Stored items
Segment Open

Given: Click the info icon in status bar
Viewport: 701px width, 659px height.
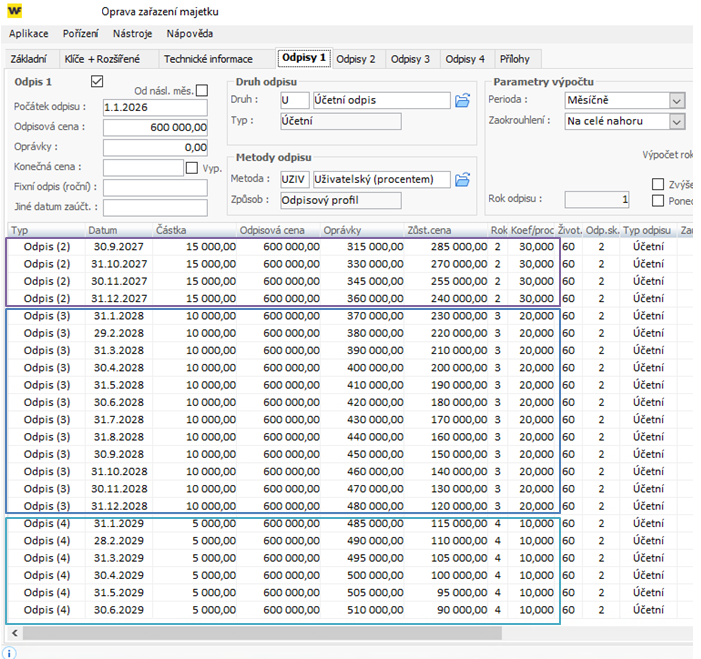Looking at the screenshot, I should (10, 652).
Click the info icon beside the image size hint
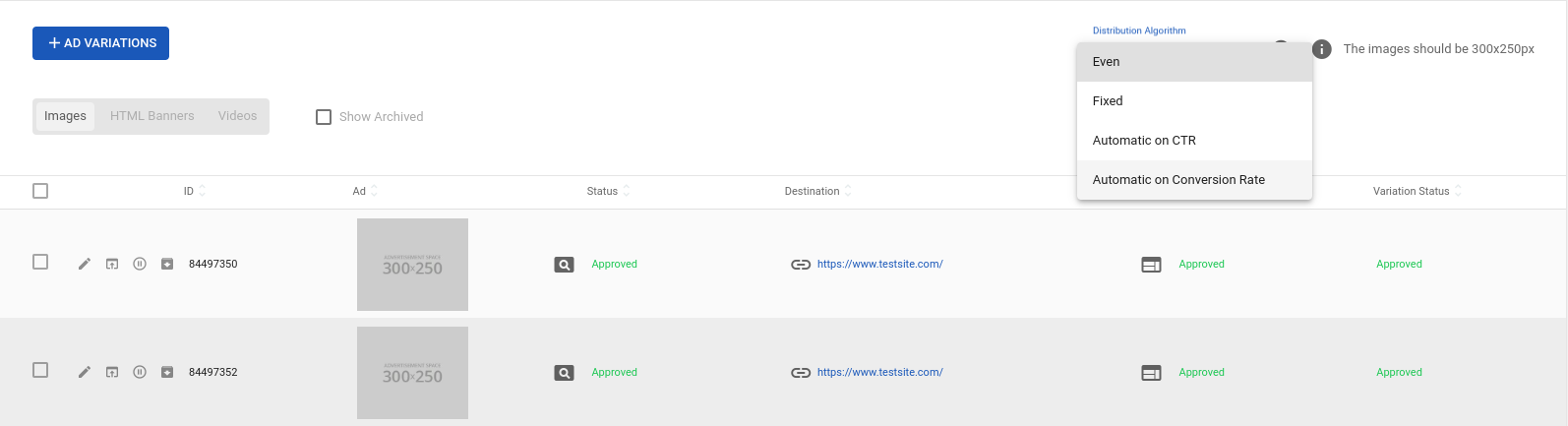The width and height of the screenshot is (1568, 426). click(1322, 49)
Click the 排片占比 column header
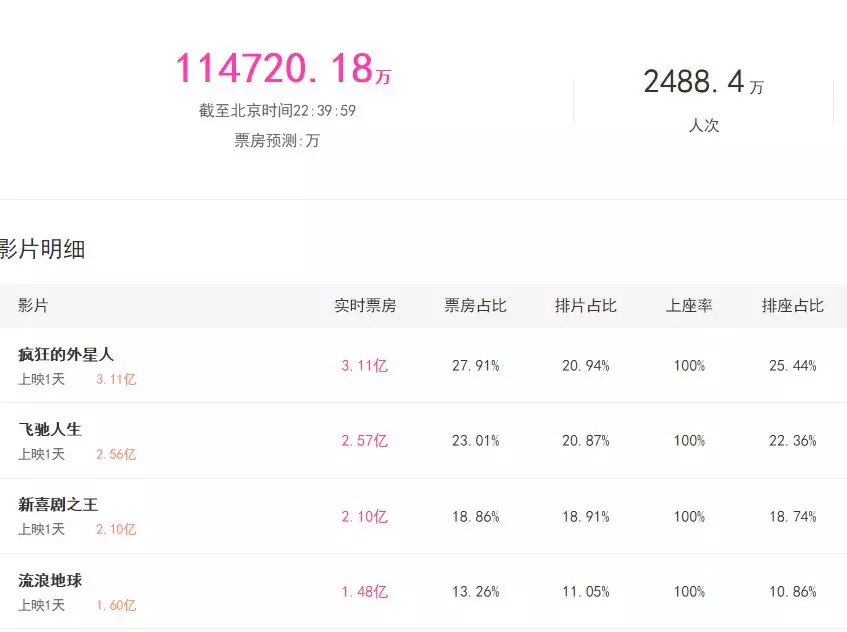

Segment Closed

PROMPT:
Give again, word for word, only the lines from the line containing "Viewport: 701px width, 659px height." through the last line above, both included; leave the pictures out.

PROBLEM SOLUTION:
Viewport: 701px width, 659px height.
Looking at the screenshot, I should (10, 652).
Click the info icon beside the image size hint
The width and height of the screenshot is (1568, 426). click(1322, 49)
Click the 排片占比 column header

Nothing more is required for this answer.